Instructions to follow
All of the data below should be copied exactly as it stands.

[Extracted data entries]
=-=-=

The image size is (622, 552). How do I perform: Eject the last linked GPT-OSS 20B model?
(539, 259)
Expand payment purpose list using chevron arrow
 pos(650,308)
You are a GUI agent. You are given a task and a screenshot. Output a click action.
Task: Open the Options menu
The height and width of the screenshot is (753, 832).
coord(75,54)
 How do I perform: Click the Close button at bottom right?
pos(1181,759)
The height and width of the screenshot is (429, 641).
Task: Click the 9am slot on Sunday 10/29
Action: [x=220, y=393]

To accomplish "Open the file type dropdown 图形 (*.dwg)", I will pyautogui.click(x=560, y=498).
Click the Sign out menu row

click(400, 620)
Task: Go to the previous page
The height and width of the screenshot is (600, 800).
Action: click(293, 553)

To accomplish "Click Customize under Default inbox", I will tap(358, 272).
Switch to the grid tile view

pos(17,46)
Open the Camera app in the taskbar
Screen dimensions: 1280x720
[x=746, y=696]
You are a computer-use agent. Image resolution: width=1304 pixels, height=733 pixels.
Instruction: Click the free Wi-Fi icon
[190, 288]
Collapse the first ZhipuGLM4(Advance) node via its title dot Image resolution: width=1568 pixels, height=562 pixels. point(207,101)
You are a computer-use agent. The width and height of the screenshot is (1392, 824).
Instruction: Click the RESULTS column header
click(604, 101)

=-=-=

Written answer
The image size is (622, 552). How do I perform: Eject the last linked GPT-OSS 20B model?
(539, 259)
Expand payment purpose list using chevron arrow
 pos(650,308)
You are a GUI agent. You are given a task and a screenshot. Output a click action.
Task: Open the Options menu
The height and width of the screenshot is (753, 832).
coord(75,54)
 How do I perform: Click the Close button at bottom right?
pos(1181,759)
The height and width of the screenshot is (429, 641).
Task: Click the 9am slot on Sunday 10/29
Action: [x=220, y=393]

To accomplish "Open the file type dropdown 图形 (*.dwg)", I will pyautogui.click(x=560, y=498).
Click the Sign out menu row

click(400, 620)
Task: Go to the previous page
The height and width of the screenshot is (600, 800).
Action: click(293, 553)

To accomplish "Click Customize under Default inbox", I will tap(358, 272).
Switch to the grid tile view

pos(17,46)
Open the Camera app in the taskbar
Screen dimensions: 1280x720
[x=746, y=696]
You are a computer-use agent. Image resolution: width=1304 pixels, height=733 pixels.
Instruction: Click the free Wi-Fi icon
[190, 288]
Collapse the first ZhipuGLM4(Advance) node via its title dot Image resolution: width=1568 pixels, height=562 pixels. point(207,101)
You are a computer-use agent. The width and height of the screenshot is (1392, 824).
Instruction: Click the RESULTS column header
click(604, 101)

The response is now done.